GIVEN PASSAGE =
If you are anything like me you have a tendency to hoard useful electronic gadgets – as a result I have a garage that has many battery chargers from many different eras. I refer to the task of charging so called rechargeable batteries for torches, PDA’s, GPS units and so on…

Well the latest and fastest (?) charger that I have acquired is the Uniross X-Press 700 Charger RC104311 – cost £18.94 including delivery from Battery Logic in the UK.The impetus for this was the fact that the Raymarine RC400 that is mounted at the helm will now only run on the mains power that I have installed there and the batteries are refusing to hold a charge any more. The batteries supplied with this unit are the AA 2300mAh NiMH type.

Uniross x-press-700The Uniross X-Press 700 Charger looks like a good unit and comes with 4 new batteries – which are 2500mAh (ultra high capacity) so I hope they will perform even better in constant use on passage than the previous set.

ENTRIES PROVIDED =
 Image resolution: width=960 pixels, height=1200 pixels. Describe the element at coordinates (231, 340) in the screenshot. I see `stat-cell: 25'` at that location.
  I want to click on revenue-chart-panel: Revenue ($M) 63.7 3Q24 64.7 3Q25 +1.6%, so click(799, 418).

==

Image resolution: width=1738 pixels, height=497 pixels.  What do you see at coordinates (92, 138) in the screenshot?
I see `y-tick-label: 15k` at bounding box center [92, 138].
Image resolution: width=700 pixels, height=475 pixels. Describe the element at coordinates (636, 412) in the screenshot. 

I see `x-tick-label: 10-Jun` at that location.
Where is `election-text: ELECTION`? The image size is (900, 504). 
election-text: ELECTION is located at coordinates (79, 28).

ACTIVITY A = Rewrite the part of the charger passage that begins at the words "Uniross x-press-700The Uniross" and stops after "the previous set.", substituting "regular use" for "constant use".
ACTIVITY B = Pick up the passage about the battery charger after its last sentence and continue it.

FINAL ANSWER A =
Uniross x-press-700The Uniross X-Press 700 Charger looks like a good unit and comes with 4 new batteries – which are 2500mAh (ultra high capacity) so I hope they will perform even better in regular use on passage than the previous set.

FINAL ANSWER B =
Charger features:

• Includes 4 x AA 2500mAh Ni-MH rechargeable batteries.
• The Xpress 700 will charge AAA & AA size batteries.
• This charger will charge 2 or 4 Ni-Cd / Ni-MH batteries.
•Due to an intelligent charge control inside, the charger will switch to trickle charge after charging.
• V-MAX technology protects against damage from using with non-rechargeable technologies.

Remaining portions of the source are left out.